→ **Die Auflistung**
——————————

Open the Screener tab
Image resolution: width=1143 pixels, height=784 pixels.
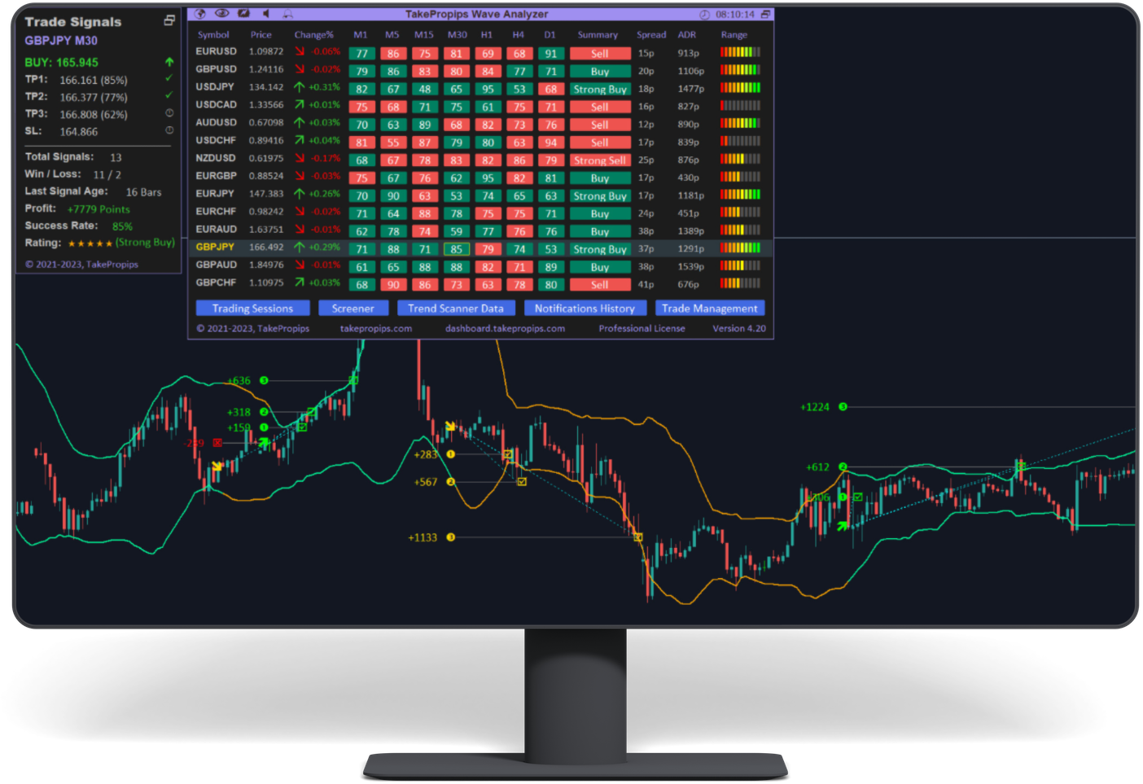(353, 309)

——————————

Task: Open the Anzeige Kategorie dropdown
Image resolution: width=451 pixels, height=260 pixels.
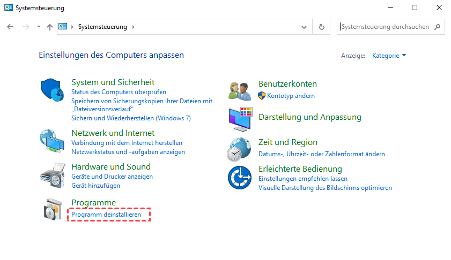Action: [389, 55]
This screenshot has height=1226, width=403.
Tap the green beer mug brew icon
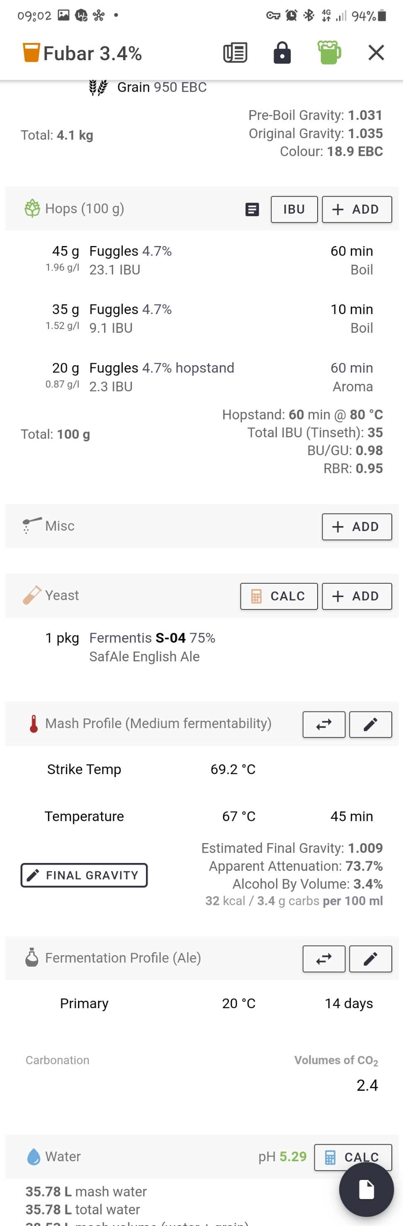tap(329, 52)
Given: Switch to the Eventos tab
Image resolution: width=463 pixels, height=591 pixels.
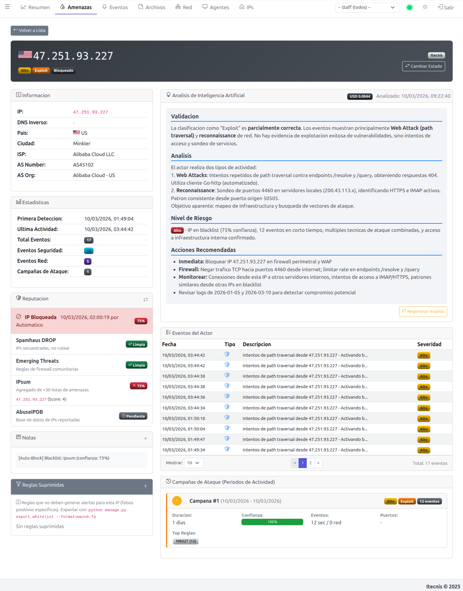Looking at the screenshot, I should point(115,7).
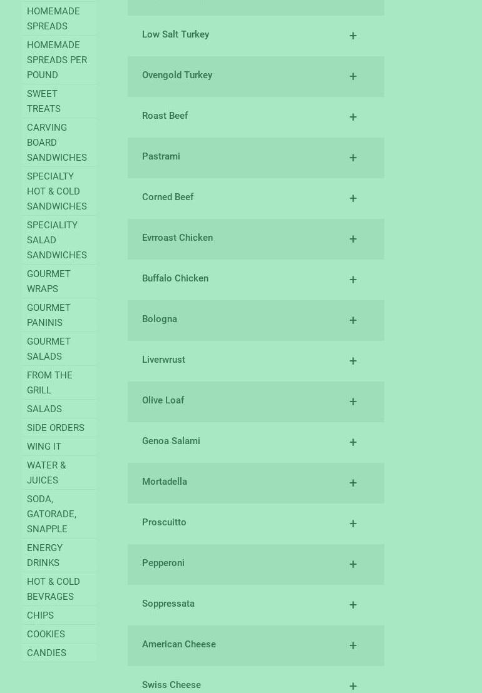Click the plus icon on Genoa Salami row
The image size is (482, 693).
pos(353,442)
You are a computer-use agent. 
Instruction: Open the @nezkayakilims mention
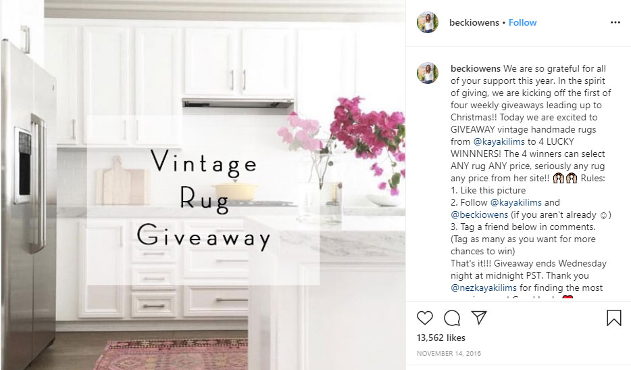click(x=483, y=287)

——————————

→ **Zu erledigen**
Schreiben Sie bitte den Teil der Auflistung von der Zeile mit „You are a computer-use agent.“ bis einschließlich der Zeile mit „click(x=483, y=287)“ wortgetreu ab. Lassen Sie die Bilder dabei weg.

→ **Endgültige Antwort**
You are a computer-use agent. 
Instruction: Open the @nezkayakilims mention
click(x=483, y=287)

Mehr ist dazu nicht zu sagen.